Visited the troubled Beddington Farmlands yesterday, good to meet up with Zach and Co and also did a bit more exploring around Cuttlebrook too, back here in Oxfordshire from the new rental. Not much to sing and dance about- haven't bumped into any Waxwings yet during this irruption and can't bring myself to twitch them as takes the fun out of the possibility of finding some (I've found them in the past on several occasions while out working). There was a small flock in Thame a few days ago so got a relatively good chance if I can find the time to get out. 

Ebird list from the farmlands HERE. Highlights included a Dunlin, Firecrest and nice to see 30+ Lapwings still holding in there.

There's a possibility of a big freeze next week so will keep an eye on things as could be worth taking some time off work if it gets intense enough. 

Luckily I've managed to kill off the low level despair of UK inland local birding by booking some trips this year including a winter trip to Madeira in a few weeks, back to the Bulgaria project, a trip to Az and top of the bill a family trip to Australia in the summer.

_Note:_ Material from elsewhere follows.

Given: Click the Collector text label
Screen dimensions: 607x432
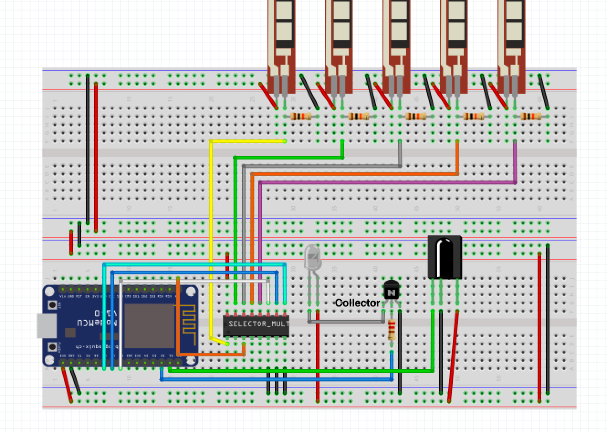Looking at the screenshot, I should [x=357, y=302].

Will need to buy more land and push on fast with our net gain restoration works to balance the carbon accounts for this year. We've got quite a few wildlife gardening jobs booked in for this winter at Little Oak too which all helps. Now we are out of the Old Vic and into a small energy efficient home that helps too and also doubled down on buying shares in natural capital stocks (despite the risk of them falling further). We've also reignited the Beddington Farmlands campaign ahead of the planning re-application this year which is one of the biggest gains we can contribute too. An interesting update on the State of UK Nature markets HERE which basically concludes there is still not enough convergence to allow any organisation to accurately deal with net zero and net gain objectives which doesn't help the Green transition at any scale. However these new systems are slowly evolving further. 

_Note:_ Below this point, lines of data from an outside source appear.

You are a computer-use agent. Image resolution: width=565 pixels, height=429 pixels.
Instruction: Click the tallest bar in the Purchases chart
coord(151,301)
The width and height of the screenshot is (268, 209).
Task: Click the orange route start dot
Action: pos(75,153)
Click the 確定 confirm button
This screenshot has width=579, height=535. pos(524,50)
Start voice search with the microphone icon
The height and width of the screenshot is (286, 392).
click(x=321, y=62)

Thanks the gods we no longer have a dog (Izzy went with Holly's brother after we moved out, she will be missed in other ways) and I can bait the garden for Red Kites. Still building up their confidence so hopefully better photos to follow. 
The Beddington Firecrest- still a scarce bird there and this particular one wasn't that easy to photograph
Common Snipe at Beddington
Common Nuthatch in Beddington Park- year tick 
Northern Herring Gull at Beddington - certainly miss the huge gulls numbers that used to feature during the winter at Beddington
More local floods in Oxfordshire- this one near the Esso garage in Thame. Didn't have too much different along this stretch of the Thame flood plain. Ebird list HERE. Highlights were are few waterfowl, good numbers of winter thrushes and the first Common Buzzards I've seen on the new local patch (which is scattered across various ebird hotspots and locations so a bit of a mess).